It is generally a bad idea to add all of these to your model since there are about 30,000 and they will probably break your computer if you try and solve it with FBA

Parameters:
  • reactions (dict) – our reactions dictionary from parsing the model seed
  • verbose (bool) – add additional output
Returns:

A set of proposed reactions that should be added to your model to see if it grows

Return type:

set

PyFBA.gapfill.media.suggest_from_media(compounds, reactions, reactions2run, media, verbose=False)

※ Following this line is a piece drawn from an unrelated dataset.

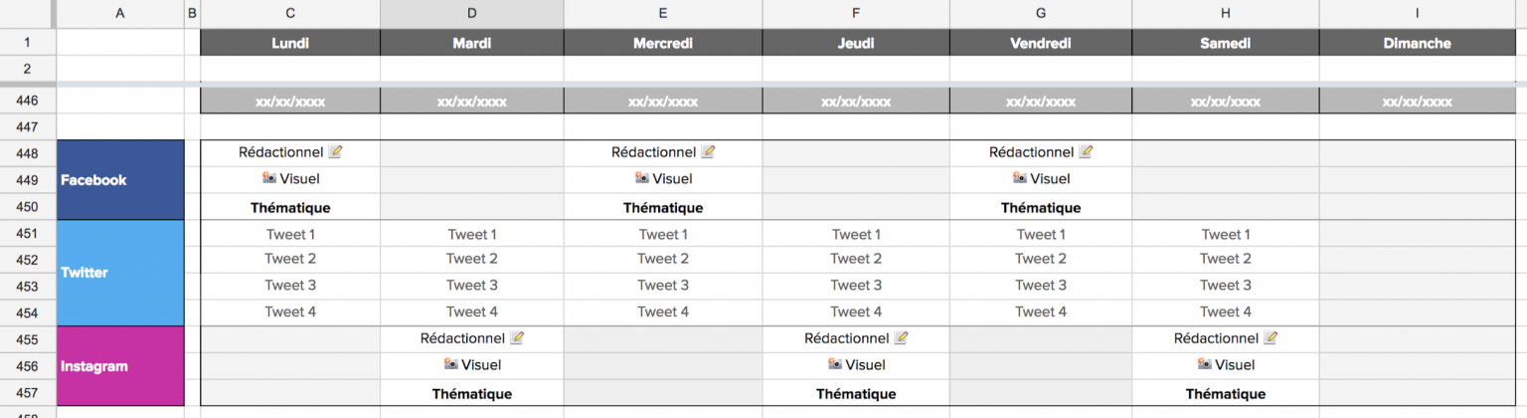Select column D by its header
Screen dimensions: 1527x418
pos(471,13)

Identify a set of reactions that you should add to your model for growth based on the media compounds

Parameters:
  • reactions (dict) – Our reactions dict object
  • verbose (bool) – Print more output
  • compounds (dict) – Our compounds dictionary
  • reactions2run (set.) – The reactions we are running
  • media (set.) – A set of the compounds in the media
Returns:

A set of proposed reactions that should be added to your model to see if it grows

Return type:

set

PyFBA.gapfill.orphan_compound.suggest_by_compound(compounds, reactions, reactions2run, max_reactions, verbose=False)

Identify a set of reactions that you should add to your model for growth because they contain orphan compounds

This is a slightly different approach to suggesting by compound. We look for “orphan” compounds that only have a few connections to other reactions, and then add those to our network to see what happens.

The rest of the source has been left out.